IMF approves US$2.9 million disbursement to Grenada
The executive board of the International Monetary Fund (IMF) on Friday completed the first review of Grenada’s economic performance under a three-year program supported by an arrangement under the extended credit facility (ECF). The completion of the review enables the disbursement of SDR 2 million (about US$2.9 million), bringing total resources made available to Grenada under the arrangement to SDR 4.04 million (about US$5.9 million).
The ECF arrangement in the amount of SDR 14.04 million (then about US$21.7 million, or 120 percent of Grenada’s quota at the IMF) was approved by the executive board on June 26, 2014.
Following the executive board’s discussion on Grenada, Min Zhu, deputy managing director and acting chair, said:
“The Grenadian authorities are implementing their Fund-supported economic program with great resolution. Fiscal consolidation is underway, structural reforms are advancing, and negotiations with creditors on public debt restructuring are progressing. While the economy is showing signs of recovery, it remains subject to significant risks. Continued strong commitment to the program, supported by all stakeholders, will be critical to boost Grenada’s growth prospects.
“Immediate priorities are to restore fiscal and debt sustainability, and bolster competitiveness. The planned fiscal consolidation will help meet the fiscal objectives for 2014-15, while protecting the most vulnerable. However, continued adjustment effort and strong implementation is needed to achieve the program’s primary surplus targets. In addition, a comprehensive restructuring of public debt will be essential to return public debt to sustainable levels.
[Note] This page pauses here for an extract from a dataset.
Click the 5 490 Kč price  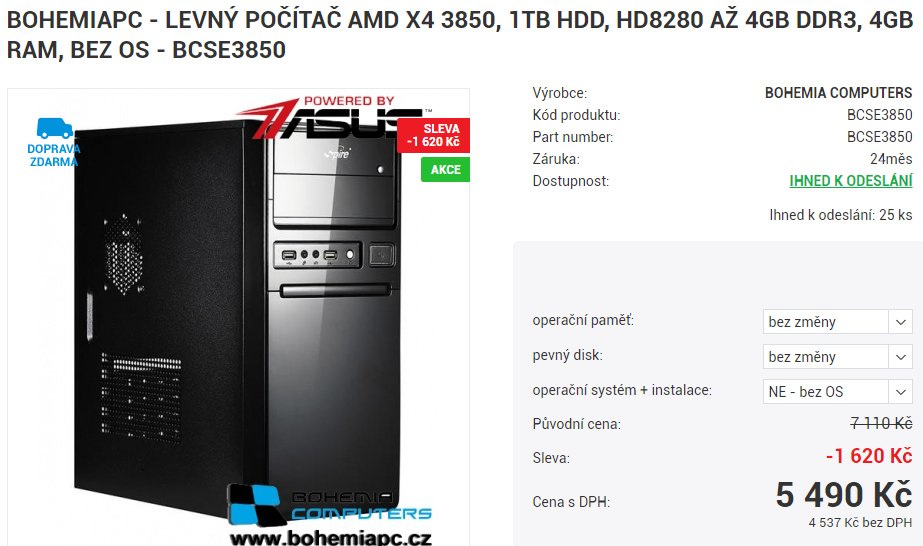(844, 495)
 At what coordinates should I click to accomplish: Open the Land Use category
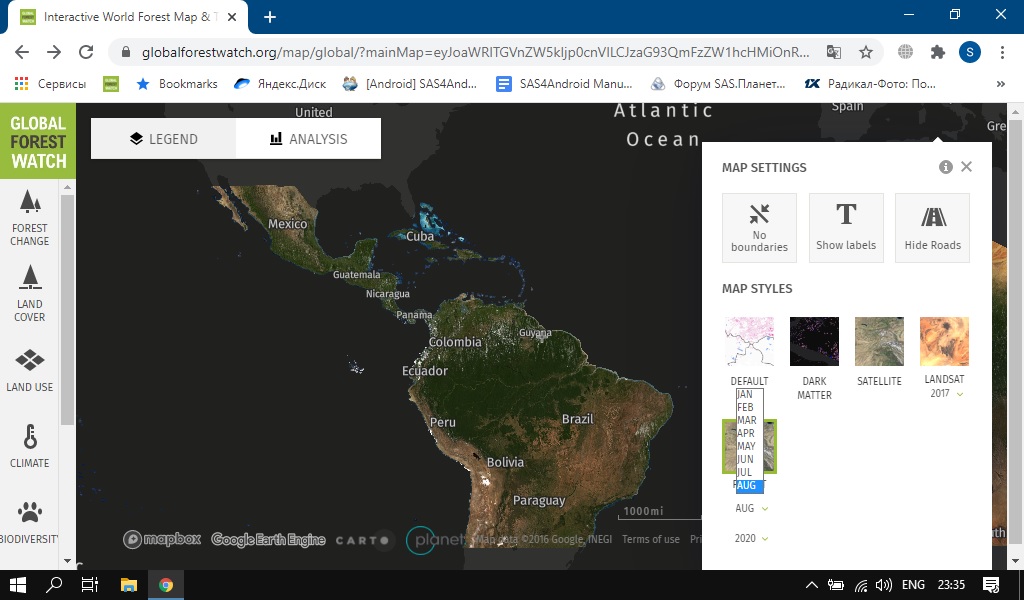click(x=30, y=369)
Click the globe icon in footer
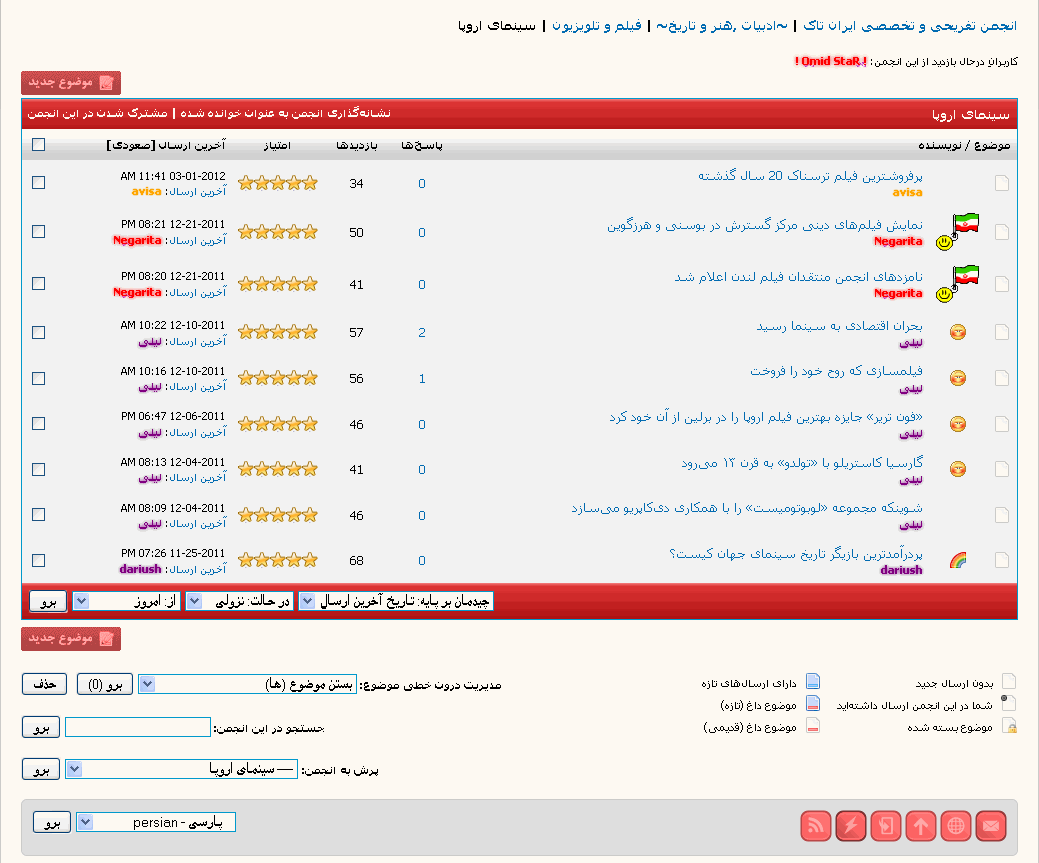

“Reforms to the institutional framework for fiscal policy will be critical to support sound policies, going forward. Priority should be given to implementing the new public financial management legislation, introducing fiscal responsibility legislation, finalizing reforms of public institutions outside the central government, reforming the tax incentive regime, introducing a framework for sustainable management of citizenship-by-investment receipts, and improving the tax and customs administration.
“The legislative underpinnings of the authorities’ growth-enhancing strategy have been put in place. However, stronger reforms will be needed to improve competitiveness and longer-term prospects. A focus on the implementation of the investment framework and on the reform of the regulatory framework for the energy sector could yield important gains. Social protection programs should also be strengthened to ensure more inclusive growth.
“Advancing the regional strategy to strengthen the banking system, coordinated by the Eastern Caribbean Central Bank, remains essential to securing financial stability and efficient intermediation.”